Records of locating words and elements

+ + + + + + +

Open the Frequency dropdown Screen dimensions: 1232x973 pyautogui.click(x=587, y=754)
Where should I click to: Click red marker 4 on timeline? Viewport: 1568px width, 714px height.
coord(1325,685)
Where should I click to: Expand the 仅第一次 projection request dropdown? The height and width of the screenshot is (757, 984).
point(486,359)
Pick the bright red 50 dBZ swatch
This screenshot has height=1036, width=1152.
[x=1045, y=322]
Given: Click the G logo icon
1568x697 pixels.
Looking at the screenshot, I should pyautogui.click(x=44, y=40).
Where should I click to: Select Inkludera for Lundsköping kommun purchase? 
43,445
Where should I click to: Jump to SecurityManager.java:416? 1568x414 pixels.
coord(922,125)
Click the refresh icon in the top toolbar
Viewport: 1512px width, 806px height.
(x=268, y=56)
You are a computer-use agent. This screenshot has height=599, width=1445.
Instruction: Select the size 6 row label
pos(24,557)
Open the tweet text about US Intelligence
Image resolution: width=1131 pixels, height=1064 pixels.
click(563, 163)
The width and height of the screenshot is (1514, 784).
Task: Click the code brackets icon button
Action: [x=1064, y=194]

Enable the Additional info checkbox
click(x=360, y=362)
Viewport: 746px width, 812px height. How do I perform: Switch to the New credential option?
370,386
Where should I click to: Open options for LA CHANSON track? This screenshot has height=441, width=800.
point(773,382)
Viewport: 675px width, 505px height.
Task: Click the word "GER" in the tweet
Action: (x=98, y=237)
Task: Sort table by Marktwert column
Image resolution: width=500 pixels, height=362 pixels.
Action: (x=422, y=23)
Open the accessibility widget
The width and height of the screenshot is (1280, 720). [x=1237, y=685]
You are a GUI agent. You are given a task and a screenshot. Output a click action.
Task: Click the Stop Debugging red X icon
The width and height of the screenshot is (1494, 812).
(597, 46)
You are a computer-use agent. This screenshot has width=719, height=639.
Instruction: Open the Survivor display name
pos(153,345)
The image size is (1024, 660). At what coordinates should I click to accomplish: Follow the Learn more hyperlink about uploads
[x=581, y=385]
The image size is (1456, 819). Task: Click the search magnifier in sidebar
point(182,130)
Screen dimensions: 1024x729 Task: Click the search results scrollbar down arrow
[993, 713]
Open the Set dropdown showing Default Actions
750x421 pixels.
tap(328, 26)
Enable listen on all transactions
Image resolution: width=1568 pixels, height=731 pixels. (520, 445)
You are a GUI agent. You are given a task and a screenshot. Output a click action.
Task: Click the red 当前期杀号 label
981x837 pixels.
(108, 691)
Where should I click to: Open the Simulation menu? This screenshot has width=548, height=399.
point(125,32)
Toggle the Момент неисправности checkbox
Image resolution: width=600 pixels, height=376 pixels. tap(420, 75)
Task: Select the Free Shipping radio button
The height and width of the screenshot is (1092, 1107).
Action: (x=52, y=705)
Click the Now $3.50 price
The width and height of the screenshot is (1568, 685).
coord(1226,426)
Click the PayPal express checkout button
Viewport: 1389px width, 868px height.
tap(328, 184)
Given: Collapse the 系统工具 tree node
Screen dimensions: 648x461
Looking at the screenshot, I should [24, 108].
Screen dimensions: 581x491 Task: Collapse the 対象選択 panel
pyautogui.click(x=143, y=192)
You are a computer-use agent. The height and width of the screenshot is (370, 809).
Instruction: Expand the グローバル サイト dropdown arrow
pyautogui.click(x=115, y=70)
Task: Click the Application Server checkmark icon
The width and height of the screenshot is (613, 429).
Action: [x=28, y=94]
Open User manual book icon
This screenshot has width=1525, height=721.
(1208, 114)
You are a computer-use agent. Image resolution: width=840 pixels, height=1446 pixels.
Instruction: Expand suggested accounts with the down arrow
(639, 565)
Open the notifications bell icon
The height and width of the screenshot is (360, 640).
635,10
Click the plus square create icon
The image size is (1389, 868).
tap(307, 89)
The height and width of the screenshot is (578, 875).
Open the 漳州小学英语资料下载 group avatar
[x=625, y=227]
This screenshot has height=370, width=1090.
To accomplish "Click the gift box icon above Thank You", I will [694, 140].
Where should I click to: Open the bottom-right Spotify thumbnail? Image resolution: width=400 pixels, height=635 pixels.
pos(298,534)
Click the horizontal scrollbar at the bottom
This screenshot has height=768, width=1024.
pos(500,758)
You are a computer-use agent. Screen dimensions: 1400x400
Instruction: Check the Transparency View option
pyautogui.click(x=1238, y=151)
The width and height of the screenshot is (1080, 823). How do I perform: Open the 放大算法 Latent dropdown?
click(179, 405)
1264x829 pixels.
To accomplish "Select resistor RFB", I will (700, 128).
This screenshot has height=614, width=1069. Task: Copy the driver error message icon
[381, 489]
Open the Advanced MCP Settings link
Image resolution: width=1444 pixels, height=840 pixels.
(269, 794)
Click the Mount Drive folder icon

+ + + + + + +

Rewrite all of the records above, swapping every "Where should I click to" for "Where do I click to" and leaving everything else untouched.

Answer to the exercise —
Open the Frequency dropdown Screen dimensions: 1232x973 pyautogui.click(x=587, y=754)
Where do I click to: Click red marker 4 on timeline? Viewport: 1568px width, 714px height.
coord(1325,685)
Where do I click to: Expand the 仅第一次 projection request dropdown? The height and width of the screenshot is (757, 984).
point(486,359)
Pick the bright red 50 dBZ swatch
This screenshot has height=1036, width=1152.
[x=1045, y=322]
Given: Click the G logo icon
1568x697 pixels.
Looking at the screenshot, I should pyautogui.click(x=44, y=40).
Where do I click to: Select Inkludera for Lundsköping kommun purchase? 
43,445
Where do I click to: Jump to SecurityManager.java:416? 1568x414 pixels.
coord(922,125)
Click the refresh icon in the top toolbar
Viewport: 1512px width, 806px height.
(x=268, y=56)
You are a computer-use agent. This screenshot has height=599, width=1445.
Instruction: Select the size 6 row label
pos(24,557)
Open the tweet text about US Intelligence
Image resolution: width=1131 pixels, height=1064 pixels.
click(563, 163)
The width and height of the screenshot is (1514, 784).
Task: Click the code brackets icon button
Action: [x=1064, y=194]

Enable the Additional info checkbox
click(x=360, y=362)
Viewport: 746px width, 812px height. How do I perform: Switch to the New credential option?
370,386
Where do I click to: Open options for LA CHANSON track? This screenshot has height=441, width=800.
point(773,382)
Viewport: 675px width, 505px height.
Task: Click the word "GER" in the tweet
Action: (x=98, y=237)
Task: Sort table by Marktwert column
Image resolution: width=500 pixels, height=362 pixels.
Action: (x=422, y=23)
Open the accessibility widget
The width and height of the screenshot is (1280, 720). [x=1237, y=685]
You are a GUI agent. You are given a task and a screenshot. Output a click action.
Task: Click the Stop Debugging red X icon
The width and height of the screenshot is (1494, 812).
(597, 46)
You are a computer-use agent. This screenshot has width=719, height=639.
Instruction: Open the Survivor display name
pos(153,345)
The image size is (1024, 660). At what coordinates should I click to accomplish: Follow the Learn more hyperlink about uploads
[x=581, y=385]
The image size is (1456, 819). Task: Click the search magnifier in sidebar
point(182,130)
Screen dimensions: 1024x729 Task: Click the search results scrollbar down arrow
[993, 713]
Open the Set dropdown showing Default Actions
750x421 pixels.
tap(328, 26)
Enable listen on all transactions
Image resolution: width=1568 pixels, height=731 pixels. (520, 445)
You are a GUI agent. You are given a task and a screenshot. Output a click action.
Task: Click the red 当前期杀号 label
981x837 pixels.
(108, 691)
Where do I click to: Open the Simulation menu? This screenshot has width=548, height=399.
point(125,32)
Toggle the Момент неисправности checkbox
Image resolution: width=600 pixels, height=376 pixels. tap(420, 75)
Task: Select the Free Shipping radio button
The height and width of the screenshot is (1092, 1107).
Action: (x=52, y=705)
Click the Now $3.50 price
The width and height of the screenshot is (1568, 685).
coord(1226,426)
Click the PayPal express checkout button
Viewport: 1389px width, 868px height.
tap(328, 184)
Given: Collapse the 系统工具 tree node
Screen dimensions: 648x461
Looking at the screenshot, I should [24, 108].
Screen dimensions: 581x491 Task: Collapse the 対象選択 panel
pyautogui.click(x=143, y=192)
You are a computer-use agent. The height and width of the screenshot is (370, 809).
Instruction: Expand the グローバル サイト dropdown arrow
pyautogui.click(x=115, y=70)
Task: Click the Application Server checkmark icon
The width and height of the screenshot is (613, 429).
Action: [x=28, y=94]
Open User manual book icon
This screenshot has width=1525, height=721.
(1208, 114)
You are a computer-use agent. Image resolution: width=840 pixels, height=1446 pixels.
Instruction: Expand suggested accounts with the down arrow
(639, 565)
Open the notifications bell icon
The height and width of the screenshot is (360, 640).
635,10
Click the plus square create icon
The image size is (1389, 868).
tap(307, 89)
The height and width of the screenshot is (578, 875).
Open the 漳州小学英语资料下载 group avatar
[x=625, y=227]
This screenshot has height=370, width=1090.
To accomplish "Click the gift box icon above Thank You", I will [694, 140].
Where do I click to: Open the bottom-right Spotify thumbnail? Image resolution: width=400 pixels, height=635 pixels.
pos(298,534)
Click the horizontal scrollbar at the bottom
This screenshot has height=768, width=1024.
pos(500,758)
You are a computer-use agent. Screen dimensions: 1400x400
Instruction: Check the Transparency View option
pyautogui.click(x=1238, y=151)
The width and height of the screenshot is (1080, 823). How do I perform: Open the 放大算法 Latent dropdown?
click(179, 405)
1264x829 pixels.
To accomplish "Select resistor RFB", I will (700, 128).
This screenshot has height=614, width=1069. Task: Copy the driver error message icon
[381, 489]
Open the Advanced MCP Settings link
Image resolution: width=1444 pixels, height=840 pixels.
(269, 794)
Click the Mount Drive folder icon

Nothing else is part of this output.